THE TASK: Reproduce the rows word for word, starting with the line that contains "You are a GUI" and going on through the last of the rows. Leave the pictures out.
──────── RECORDS SUPPLIED ────────
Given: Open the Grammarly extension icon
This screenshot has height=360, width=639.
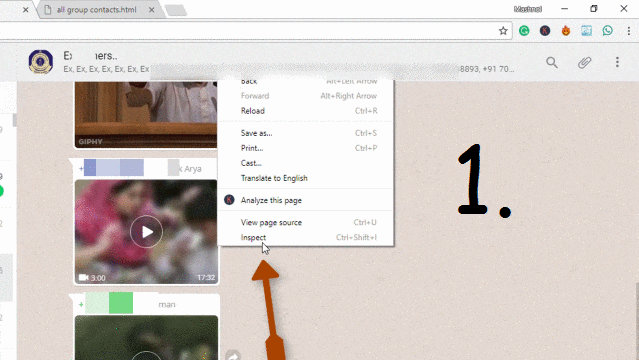Looking at the screenshot, I should [524, 31].
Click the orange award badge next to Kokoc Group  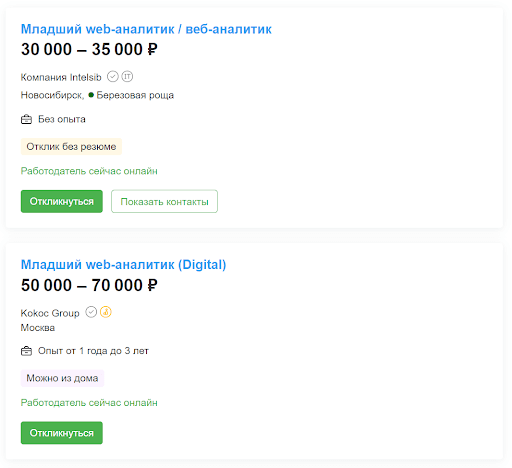pos(106,312)
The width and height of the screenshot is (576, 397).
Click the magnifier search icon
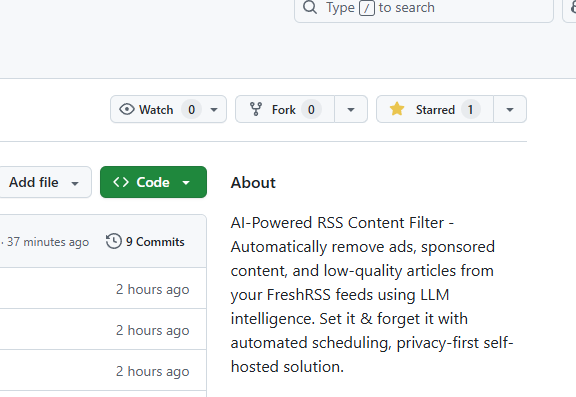point(310,7)
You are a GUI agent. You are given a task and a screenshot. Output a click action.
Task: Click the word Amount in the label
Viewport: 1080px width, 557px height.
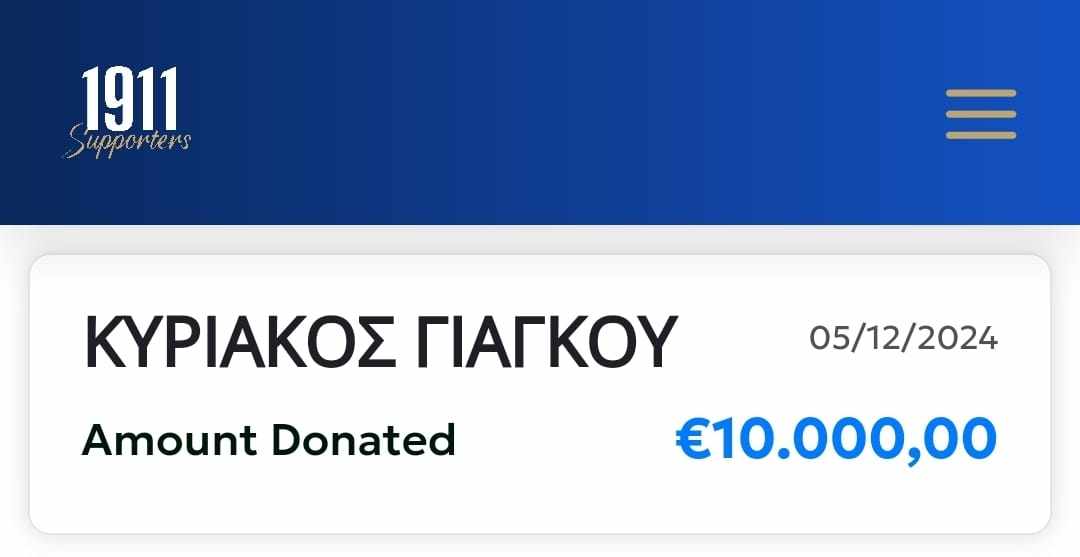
────────
ANSWER TO THIS EXERCISE:
You are a GUI agent. You are given a task and a screenshot. Output a click action.
Task: Click the word Amount in the label
Viewport: 1080px width, 557px height.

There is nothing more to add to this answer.